Friday, December 30, 2011

Riddle me this

A pro se plaintiff by the name of Riddle beats a large management-side law firm in persuading the Court of Appeals that the trial court should not have dismissed her Family and Medical Leave Act claim.

The case is Riddle v. Citigroup, a summary order decided on December 5. The district court evidently overlooked Riddle's FMLA claim completely when it threw out the complaint. The Court of Appeals finds that the complaint states a claim under Rule 12. According to Riddle, "human resources personnel prevented her from obtaining medical leave and did not allow her to fill out medical-leave applicants, and that she was given notice of her termination in April 2007, immediately after she attempted to obtain leave." These allegations state a claim under the FMLA. It looks like a textbook case, really. But that that does not end the inquiry.

Defendant says that Riddle blew the two-year statute of limitations. Riddle says that her case is governed by the three-year statute of limitations, which requires that the employer "willfully" denied the plaintiff her FMLA rights. Willful means reckless disregard of the plaintiff's rights. The Court of Appeals (Straub, Livingston and Cabranes) says that the allegations plausibly suggest that Citigroup willfully mistreated Riddle. "As such, whether the conduct was 'willful' (and thus, whether the three-year statute of limitations applied) is an issue that should be decided on remand, either by the District Court on summary judgment if there is no genuine issue of material fact, or by a jury if Riddle introduced evidence sufficient to support a finding of willfulness or if the issue turns on questions of credibility."

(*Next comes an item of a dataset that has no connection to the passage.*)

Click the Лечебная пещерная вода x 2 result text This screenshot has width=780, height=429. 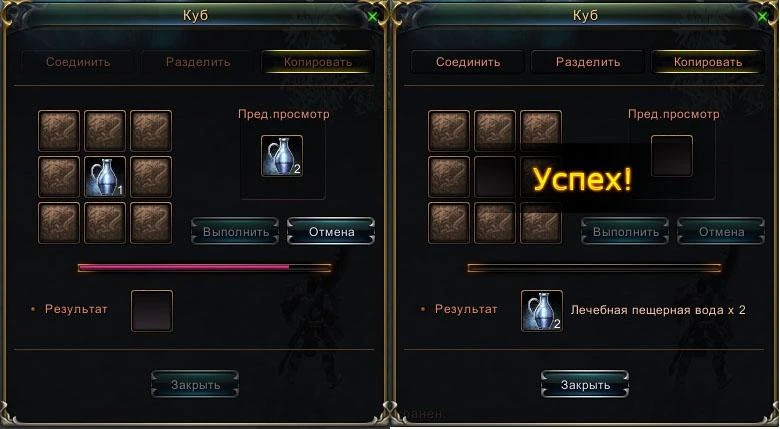tap(658, 310)
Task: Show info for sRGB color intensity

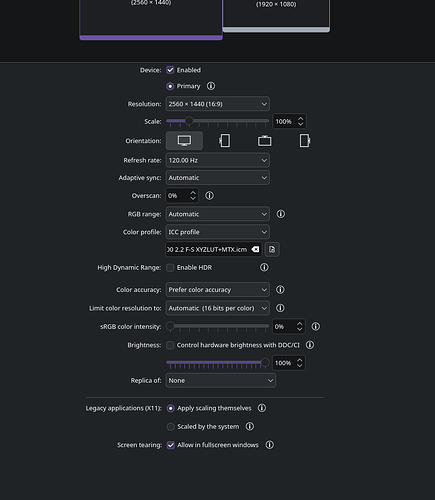Action: tap(315, 326)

Citigroup has another defense here. It says that Riddle signed a release in a separation agreement that prevents her from bringing this action. The Second Circuit cannot resolve this defense. Riddle says the release was procured through fraudulent inducement, and that she did not receive adequate consideration in exchange for the agreement. These issues are more appropriately resolved on remand. Let the district court worry about it.